Overall, as a reader, this feels much more like an incomplete concept than a cohesive poem.  A little bit of logic and a few questions can go a long way in helping to delineate a piece.  The most basic to ask:  Is my meaning clear?  And although each reader will see things from their own perspective, a poem should have enough cohesion for certain element to be clear.  Some obscurity adds to the mystery and wonder of poetry, but too much has a tendency to land one in the brairs.  Flesh this out a bit more and see what you come up with.

- D. the T.


----------



## Space Cadet (Jun 23, 2017)

Darren White said:


> Wesley,
> 
> I am a big fan of your poetry! Have been from the start.
> I have always wondered why the poems are numbered. Is there any specific reason other than that perhaps a better title is not yet available?
> ...



Harif.  Very Tao ... Breath not Breathe.  Each Breath.   I number them so I don't need to name them.  You know this, my dear.  I love you.  W.

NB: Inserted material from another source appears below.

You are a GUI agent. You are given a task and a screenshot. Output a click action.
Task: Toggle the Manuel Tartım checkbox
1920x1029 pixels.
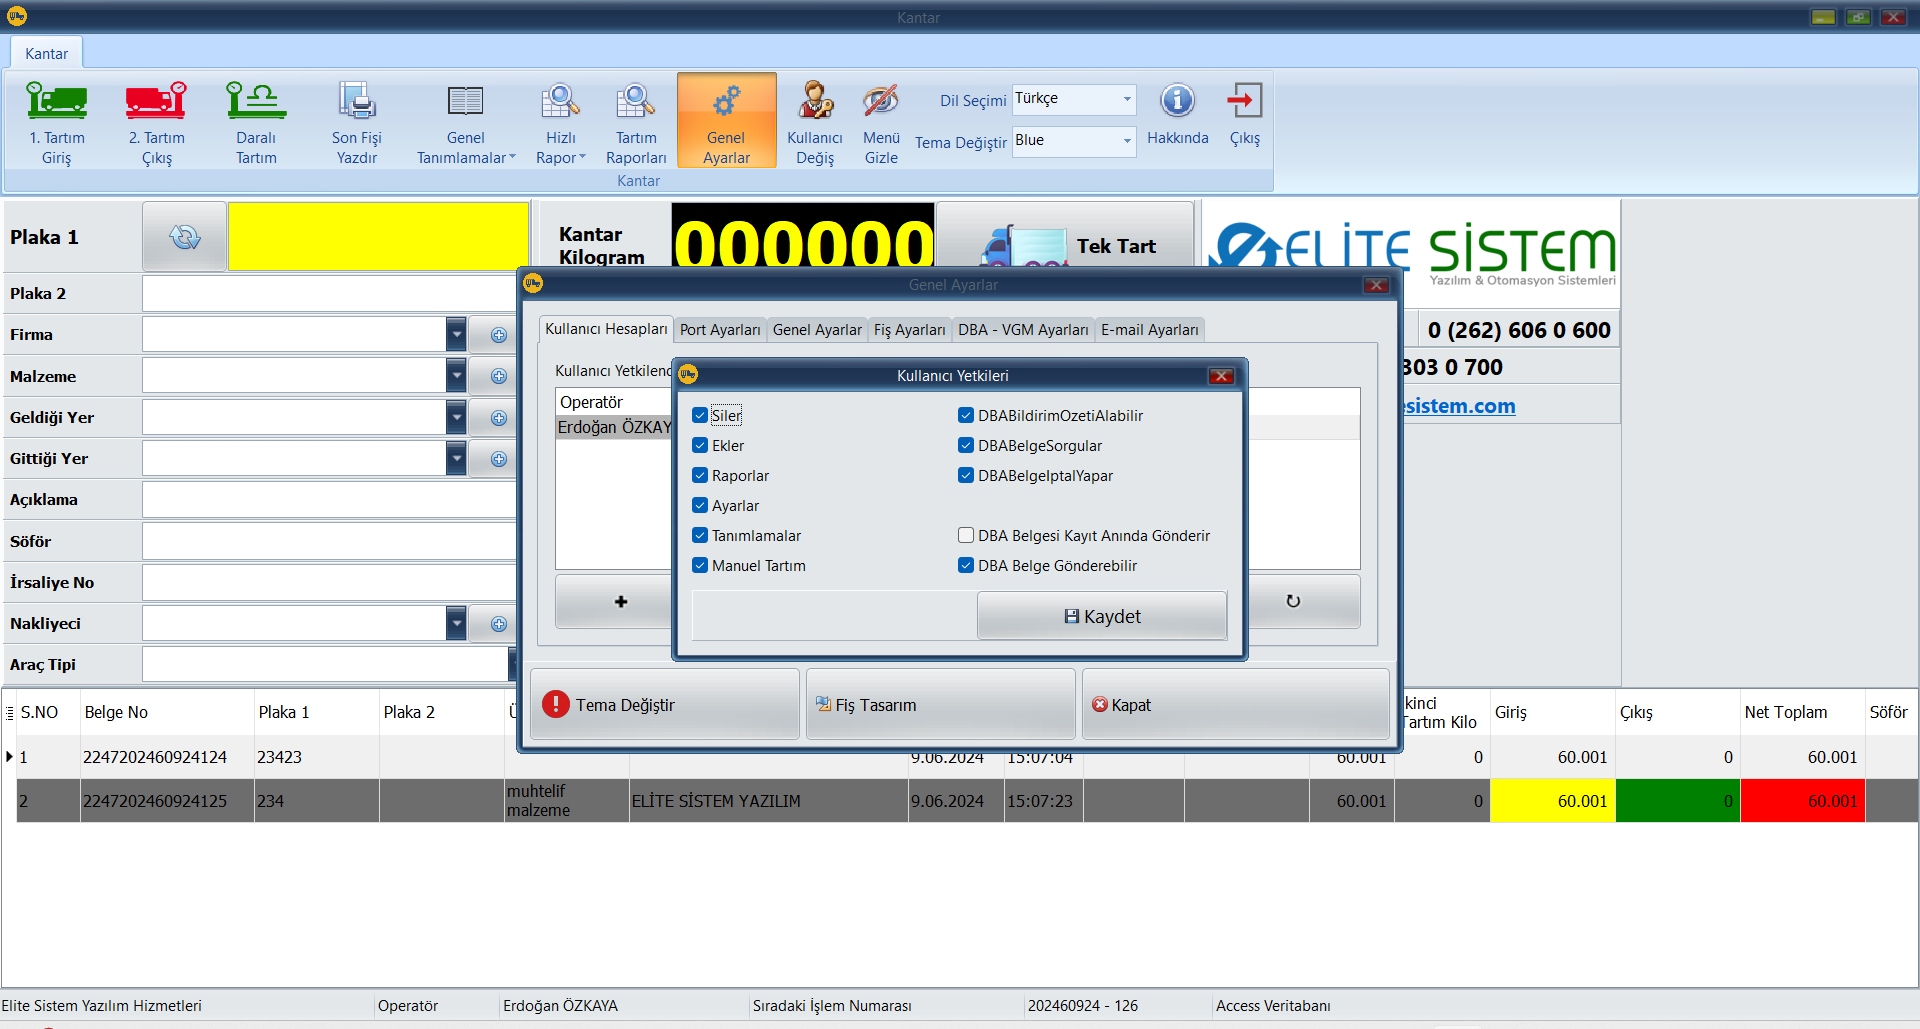[700, 566]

I love your silence.  It's such a Taoist mindset.



Darkkin said:


> Overall, as a reader, this feels much more like an incomplete concept than a cohesive poem.  A little bit of logic and a few questions can go a long way in helping to delineate a piece.  The most basic to ask:  Is my meaning clear?  And although each reader will see things from their own perspective, a poem should have enough cohesion for certain element to be clear.  Some obscurity adds to the mystery and wonder of poetry, but too much has a tendency to land one in the brairs.  Flesh this out a bit more and see what you come up with.
> 
> - D. the T.




Thank you, D. the T.  Cohesion.  This poem has been read with out coherence.  Yes, well, yes..."These are only words...words in the distant head."
      "Yes, walls of threads."
       "Threads...What are those, Sir?"  I had just been briefed on them this afternoon.
       "Smile and breath are in our lessons."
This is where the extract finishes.